Siruvalur is a village in Ariyalur district, Tamil Nadu, India. The village has its own government high school which it is planning to upgrade to a higher secondary school. Siruvalur is located at 1 km from National Highway 227 (India) Tiruchirapalli to Chidambaram. Siruvalur is 12 km from district headquarters Ariyalur .

Demographics 
As per the 2011 census, Siruvalur had a  population of 2,479 with 1,177 males and 1,302 females.

Temples 
This village is surrounded by many temples. Lord Shiva, Vinayagar, Mariamman, and Ellaiamman temples are located in a single complex near the entrance. The other side of the village has another temple complex. Within it are the Dhraupadiamman, Karupusami, Aiyanar, and Vallalar adigal temples. A separate temple for Karupusami is located in the north of the village.

Community 
The village consists of Udyar, Reddiyar, and Vaniyar communities.

Economy 
The economy of Siruvalur is mainly based on agriculture.
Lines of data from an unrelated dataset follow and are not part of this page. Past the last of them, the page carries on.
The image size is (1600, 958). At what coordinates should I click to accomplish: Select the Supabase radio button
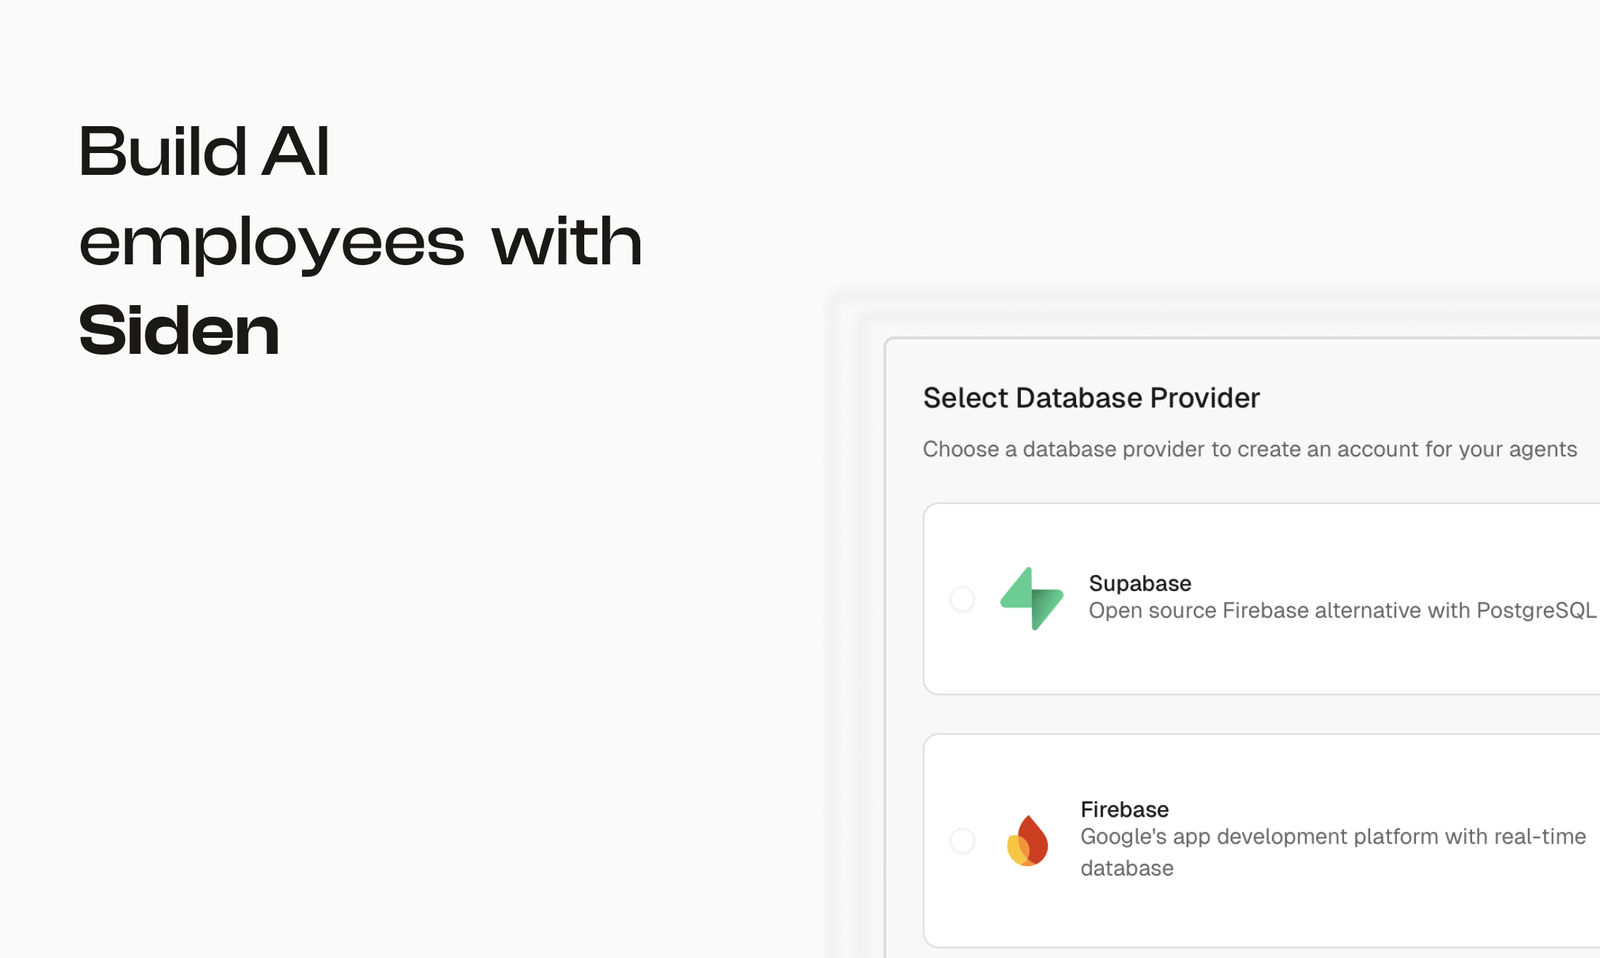click(x=962, y=599)
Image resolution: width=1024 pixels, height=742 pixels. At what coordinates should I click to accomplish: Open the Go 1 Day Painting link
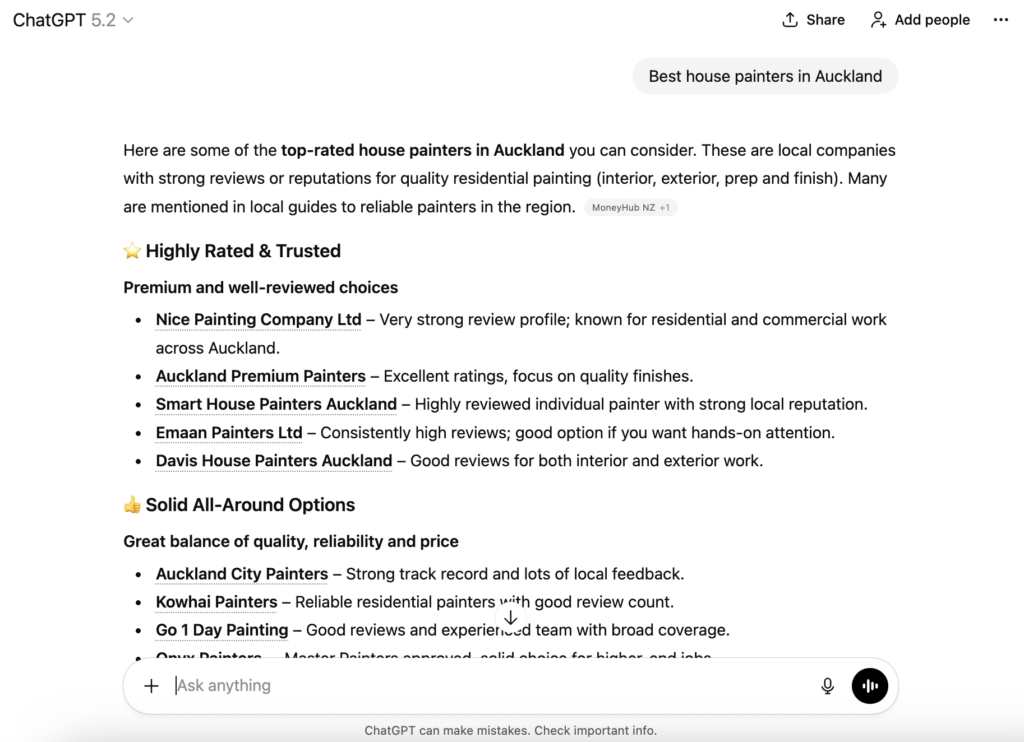pyautogui.click(x=222, y=630)
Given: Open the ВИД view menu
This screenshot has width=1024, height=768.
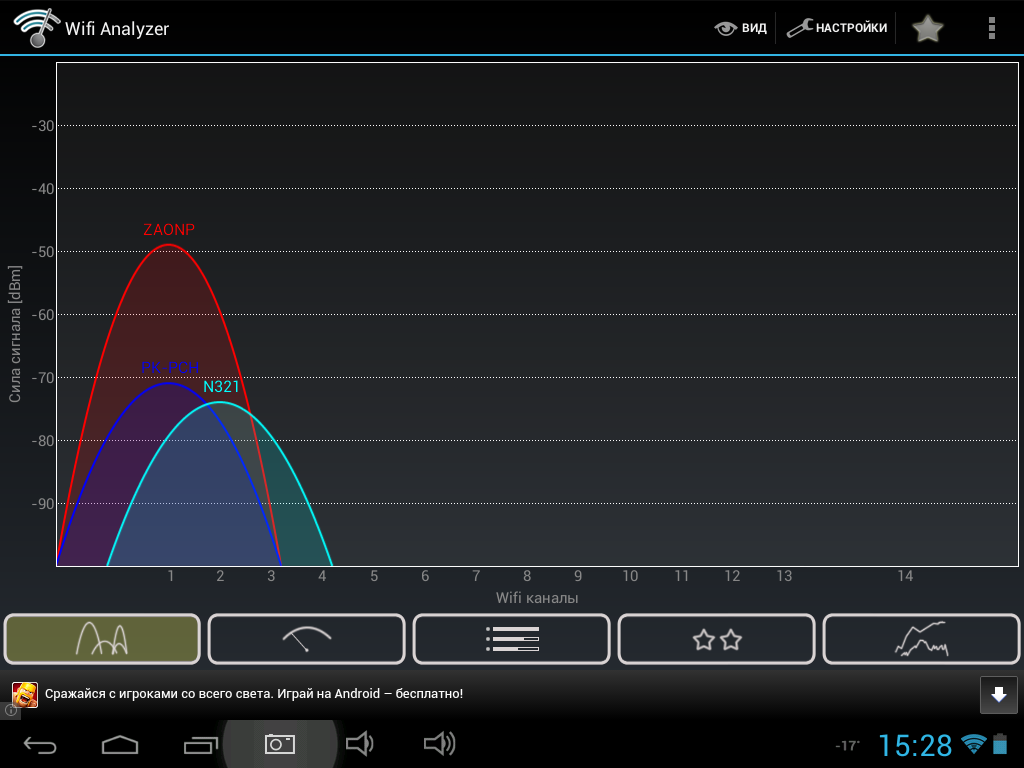Looking at the screenshot, I should tap(741, 28).
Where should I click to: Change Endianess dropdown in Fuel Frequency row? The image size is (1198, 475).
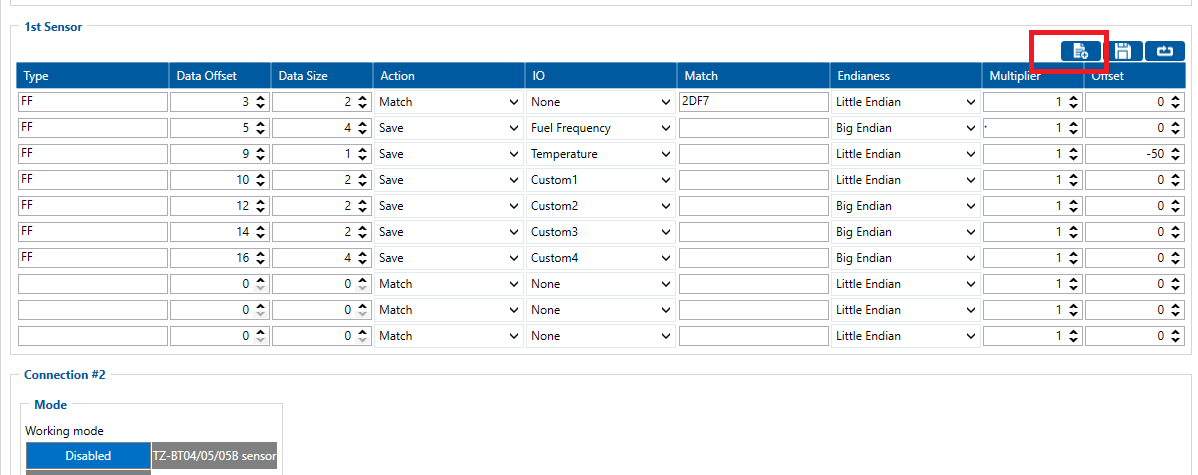[906, 128]
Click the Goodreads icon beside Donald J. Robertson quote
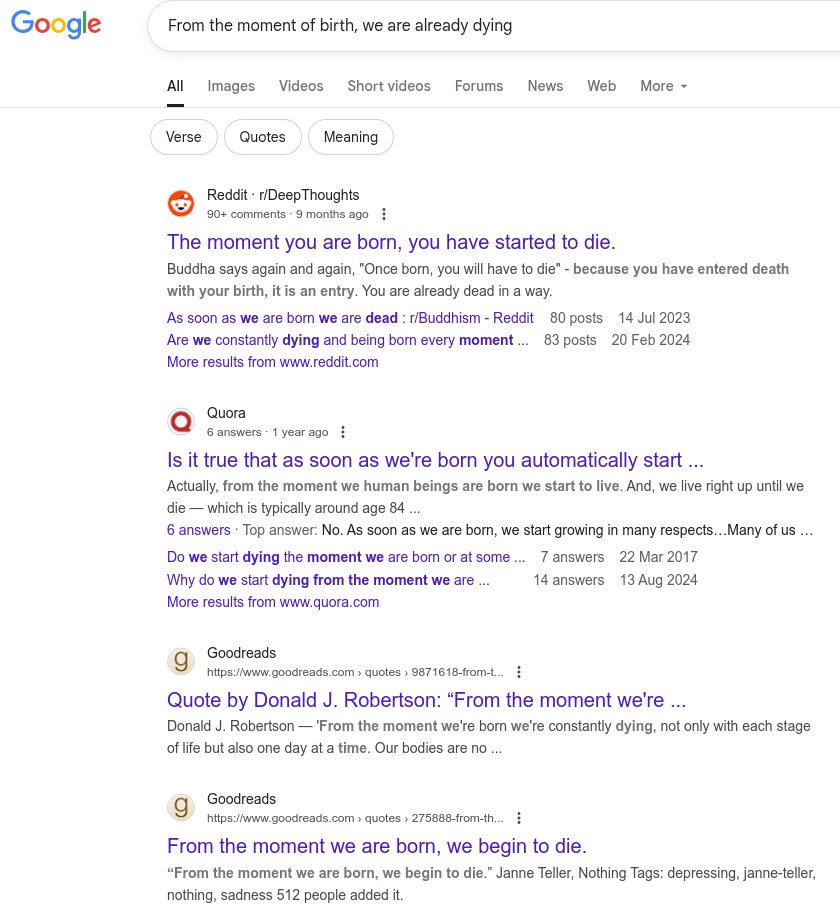 181,662
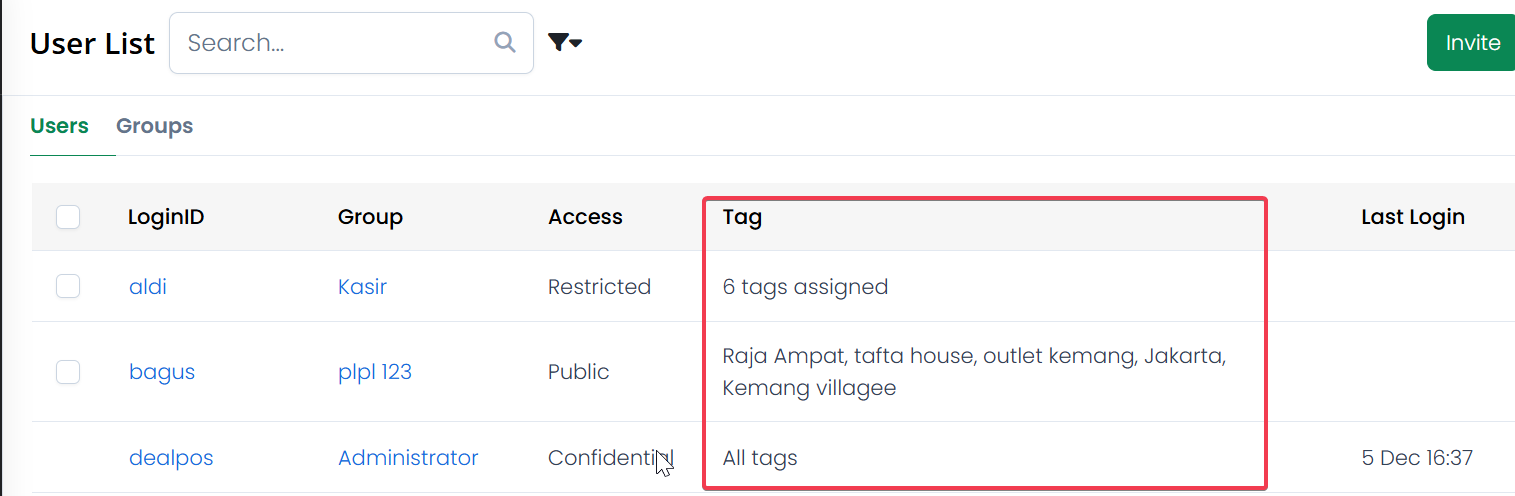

Most of the population in the village depends on agriculture. Some of them are employed in the cement factories around the village on daily wage. The main cultivation is paddy, cotton, maze, sugar cane, and the Casuarina Tree. Siruvalur has two rivers flowing parallel to it. One is originating in Mathura Kaliamman Temple, Siruvachur and another is from Kallankurichi Kaliyuga Varatharaja Perumal temple. These two rivers join together in Siruvalur to flow as a single river that joins with Kollidam river. Many educated young people work in cities like Chennai and Bangalore. Also some people work in Singapore and the Middle East.